Cycling is unnecessary. With the right diet creatine may be unnecessary altogether.
One personal point I want to make here. Even though the general consensus will conclude that creatine supplementation cycling is unnecessary, as stated above, I believe it should. This is because any drug is capable of producing negative side effects when taken for an extended period. You may also be a non-responder without realising it, which could indicate that any further supplementation is futile. You should also pay attention to your physical/psychological state and be aware of any oddities if cycling.
Effects on the kidneys
Creatine supplementation, increased muscle mass, consumption of cooked meat, age, ethnicity, gender: all can increase serum/plasma blood creatinine levels. This can produce a false positive and prove to be an inaccurate marker for damaged kidney/renal function. A more accurate filtration marker for kidney function is Cystatin C, which is being considered as a replacement to creatinine, which is discussed in this article - https://www.ncbi.nlm.nih.gov/pmc/articles/PMC2390952/
Recommended Dose
The general consensus for the most popular creatine (monohydrate creatine) is 5g/daily, with an initial loading phase of 20g/daily for 1-2 weeks prior. Increasing the daily dosage after the initial loading phase (for example: 10g instead of 5g) may assist certain individuals, however, for the majority it is unnecessary.

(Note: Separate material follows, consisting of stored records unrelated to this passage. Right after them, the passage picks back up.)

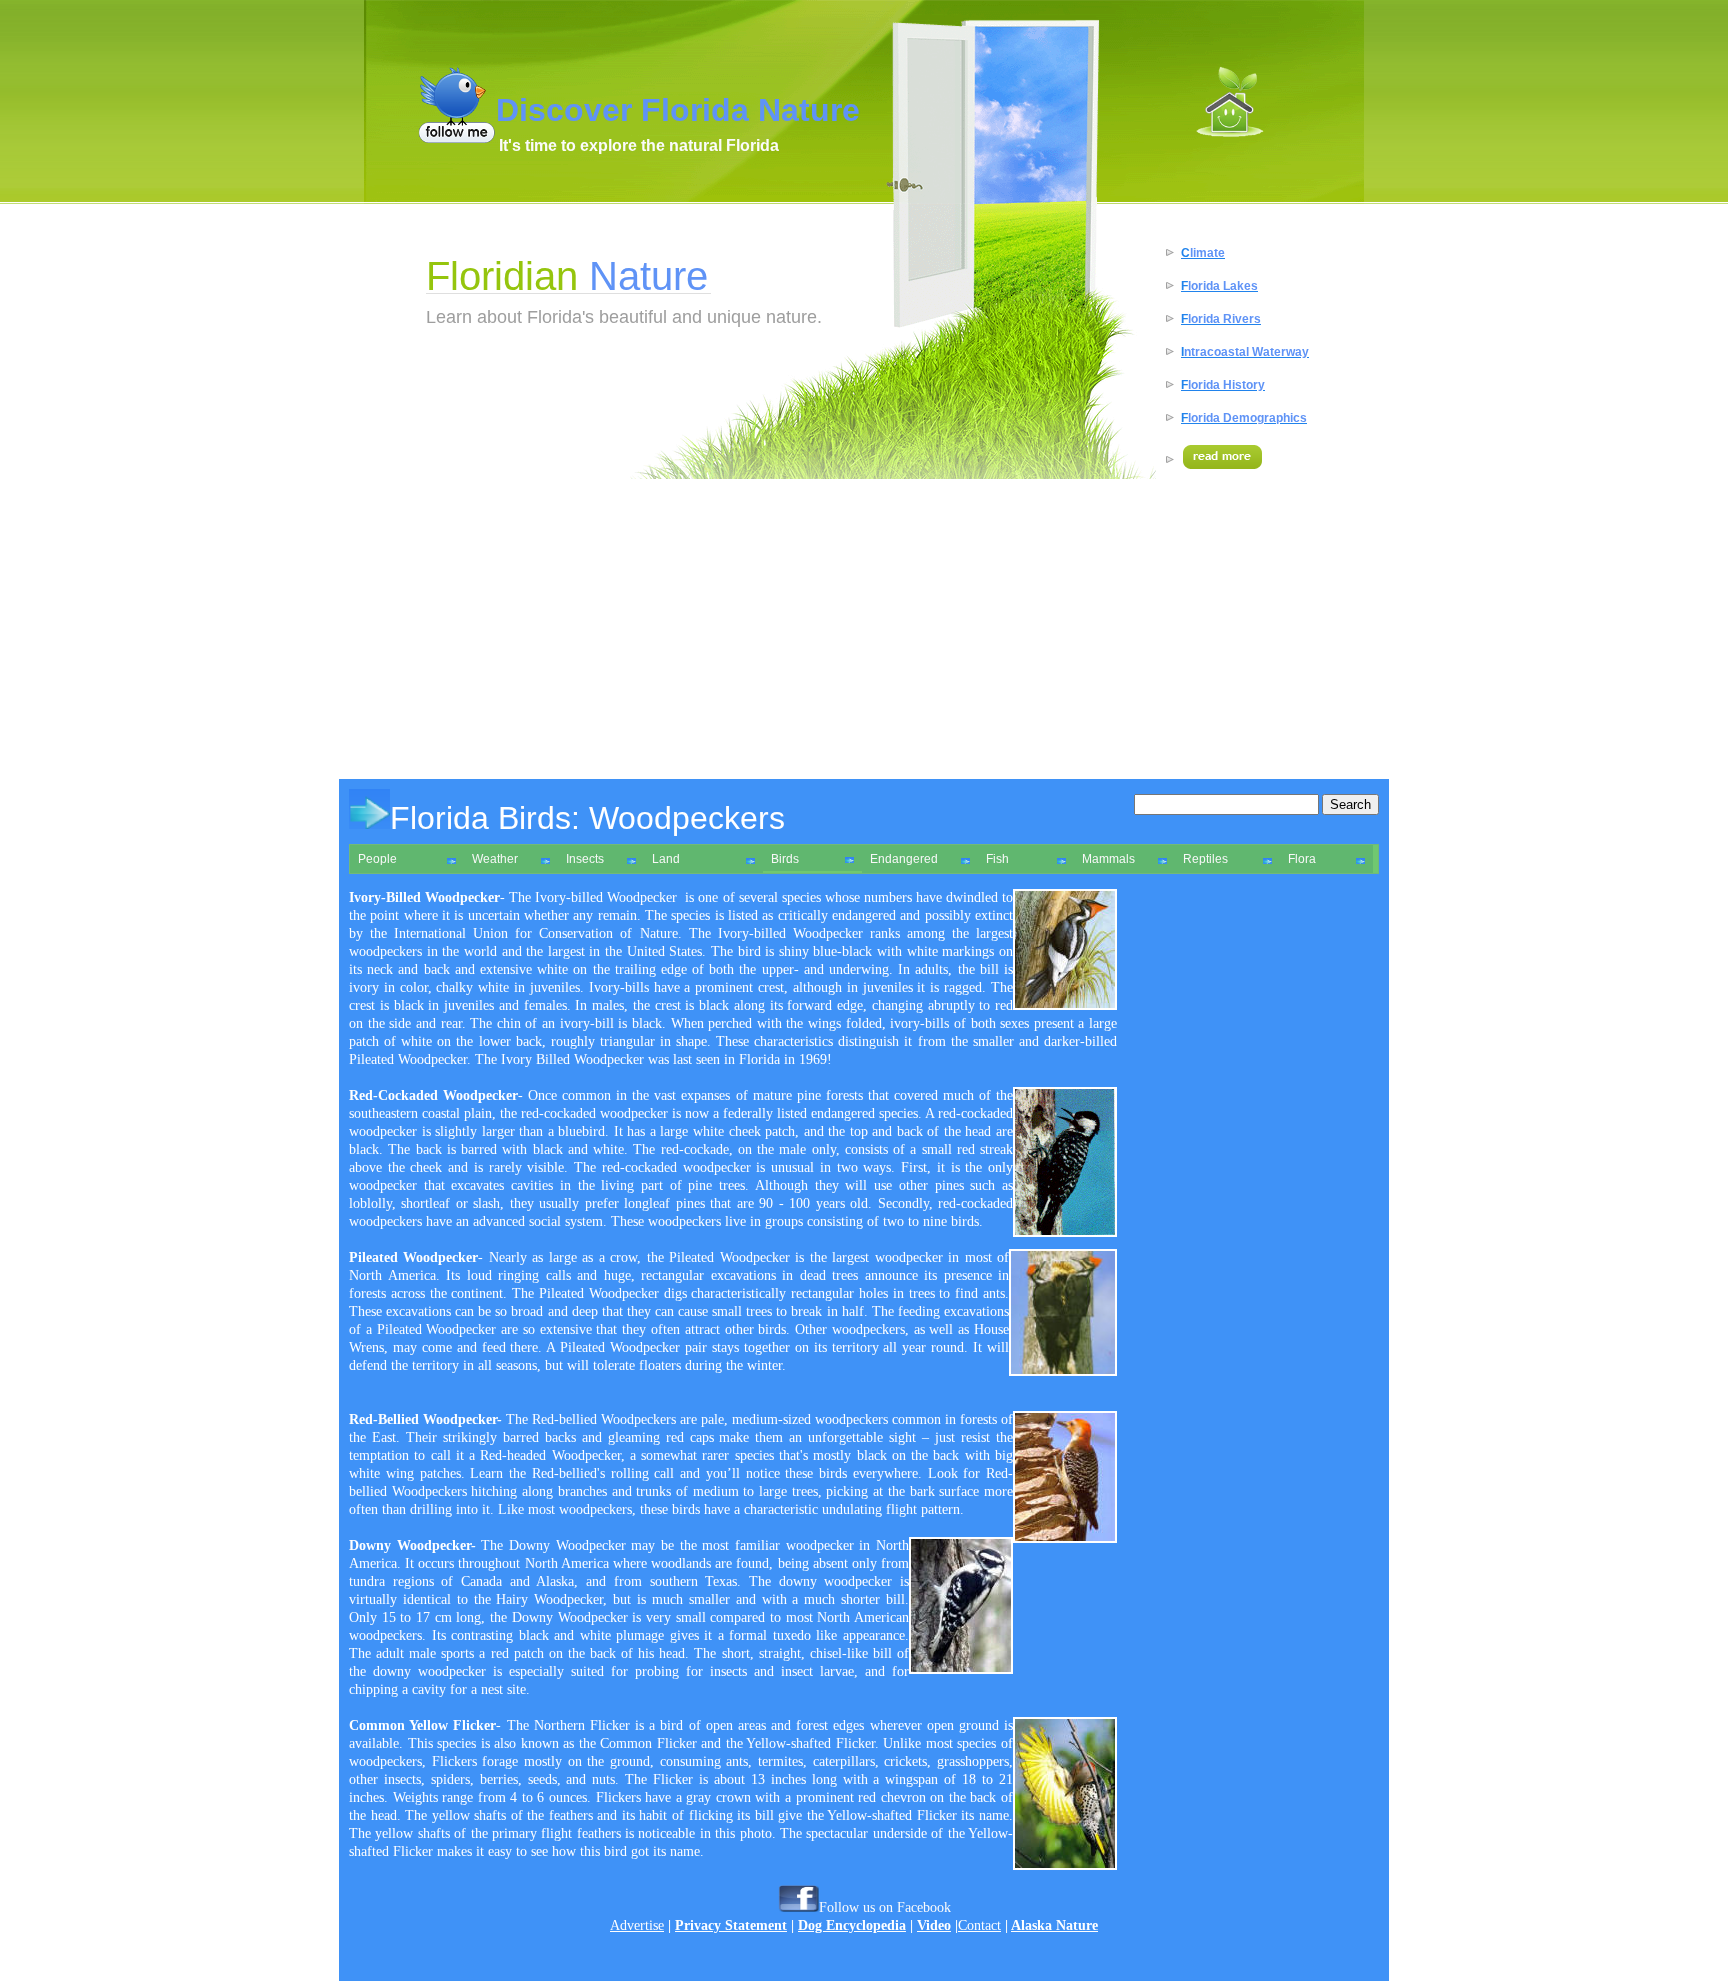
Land (666, 859)
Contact (979, 1925)
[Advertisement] (864, 629)
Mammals (1108, 859)
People (377, 859)
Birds (785, 859)
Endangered (904, 859)
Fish (997, 859)
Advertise (637, 1925)
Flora (1302, 859)
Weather (495, 859)
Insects (585, 859)
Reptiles (1205, 859)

There are varying recommended dosages for Creatine forms. For Creatine HCL, the recommended dose can be between 750mg to 3g daily.
Check with the provider/distributor or look at recommended dosages online.
Who should use it?
The degree of assistance creatine supplementation can vary. It is often most effective in people lacking dietary creatine, for example: vegetarians or vegans, and individuals involved in intensive training (anaerobic activities). It can assist with certain deficiencies such as: GAMT/AGAT deficiency, and possibly CTD. It can also help reduce the severity of symptoms from diseases that either weaken and/or destroy muscle/skeletal tissue, such as: arthiritis and muscular dystrophy disorders.
Does it affect everyone similarly?
No. Everyone can respond differently. You may respond very well, or you may not at all.